Any student of the works of Bill Elder, Jack Davis, Al Jaffee, and so many other notable contributors cannot pass up a look at this collection. I dare say it’s some of the best work by these creators that I’ve ever seen. Perhaps buoyed by a Hefner-backed paycheck—as well as high-quality, full-color magazine printing—these fellows provide some vivid, detailed work that displays well in this format. Perhaps of greater note are the page layouts, done entirely by Kurtzman and exacting in their satire, even though some of them must have been real pains in the ass to execute. Evidence of Harvey’s passion can be seen at the end of the book, in the unpublished third issue of Trump, cobbled together as best as possible and with commentary by Dennis Kitchen. Here, we see some half-finished ideas and several layouts and thumbnails that give us a lot of insight into the intensity of Kurtzman’s process. There’s also some correspondence between Hugh Hefner and Harvey Kurtzman included that might eveal the mystery of this magazine…or add to it.

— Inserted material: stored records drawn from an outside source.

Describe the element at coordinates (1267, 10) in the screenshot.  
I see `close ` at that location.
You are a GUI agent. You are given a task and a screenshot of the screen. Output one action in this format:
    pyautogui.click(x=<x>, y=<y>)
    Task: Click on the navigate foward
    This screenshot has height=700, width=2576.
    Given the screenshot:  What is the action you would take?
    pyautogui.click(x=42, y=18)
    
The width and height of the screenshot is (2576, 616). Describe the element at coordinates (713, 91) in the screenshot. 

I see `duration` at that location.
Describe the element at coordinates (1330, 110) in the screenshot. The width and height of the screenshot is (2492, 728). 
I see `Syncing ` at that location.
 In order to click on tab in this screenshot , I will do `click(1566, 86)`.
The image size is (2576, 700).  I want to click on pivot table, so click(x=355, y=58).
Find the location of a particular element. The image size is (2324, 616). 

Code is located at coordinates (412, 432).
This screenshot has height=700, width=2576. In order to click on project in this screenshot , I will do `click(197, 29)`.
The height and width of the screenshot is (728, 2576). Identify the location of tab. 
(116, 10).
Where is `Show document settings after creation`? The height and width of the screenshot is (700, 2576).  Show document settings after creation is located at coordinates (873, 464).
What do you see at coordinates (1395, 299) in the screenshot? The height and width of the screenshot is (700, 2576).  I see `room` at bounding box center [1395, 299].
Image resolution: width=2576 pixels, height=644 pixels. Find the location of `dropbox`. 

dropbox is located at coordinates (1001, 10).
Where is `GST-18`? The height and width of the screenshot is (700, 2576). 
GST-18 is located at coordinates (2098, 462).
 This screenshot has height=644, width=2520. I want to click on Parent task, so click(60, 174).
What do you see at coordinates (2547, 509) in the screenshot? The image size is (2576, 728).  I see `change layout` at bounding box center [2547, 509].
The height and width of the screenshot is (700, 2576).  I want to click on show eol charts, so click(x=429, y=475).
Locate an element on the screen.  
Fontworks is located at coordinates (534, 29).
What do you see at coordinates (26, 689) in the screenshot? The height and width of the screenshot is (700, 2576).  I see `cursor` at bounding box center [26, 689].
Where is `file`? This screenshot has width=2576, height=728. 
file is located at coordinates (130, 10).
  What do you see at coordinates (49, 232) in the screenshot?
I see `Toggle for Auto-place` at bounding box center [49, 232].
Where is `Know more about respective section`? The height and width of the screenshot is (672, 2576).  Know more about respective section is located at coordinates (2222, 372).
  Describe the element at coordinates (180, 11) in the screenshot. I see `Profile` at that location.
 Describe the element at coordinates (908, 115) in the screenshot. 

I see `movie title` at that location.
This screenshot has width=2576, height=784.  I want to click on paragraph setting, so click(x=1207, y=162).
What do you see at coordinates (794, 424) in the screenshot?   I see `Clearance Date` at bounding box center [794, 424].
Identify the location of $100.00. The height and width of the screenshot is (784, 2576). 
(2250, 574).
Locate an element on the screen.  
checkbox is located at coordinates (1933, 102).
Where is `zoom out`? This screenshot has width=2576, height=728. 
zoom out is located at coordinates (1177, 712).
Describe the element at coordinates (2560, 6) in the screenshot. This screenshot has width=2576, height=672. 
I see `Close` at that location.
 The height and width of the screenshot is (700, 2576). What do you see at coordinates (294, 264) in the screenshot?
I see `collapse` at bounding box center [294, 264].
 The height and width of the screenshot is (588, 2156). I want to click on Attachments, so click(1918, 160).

The narrative of this collection plays as a sort of “what might have been” tale, and it is chock full of information and anecdotes to support this contention. But it can also be seen as “nice while it lasted,” since the brightest flames must flicker out the fastest. Unlike Wally Wood’s Witzend or Kurtzman’s collectively-published magazine Humbug, this collection of Trump is less a historical curiosity and more a living comedic document that is still funny today. I don’t know how expansive the fanbase is for this kind of look back on a forgotten chapter in magazine publishing history, but if that kind of thing even piques your interest then you can’t afford to miss this book.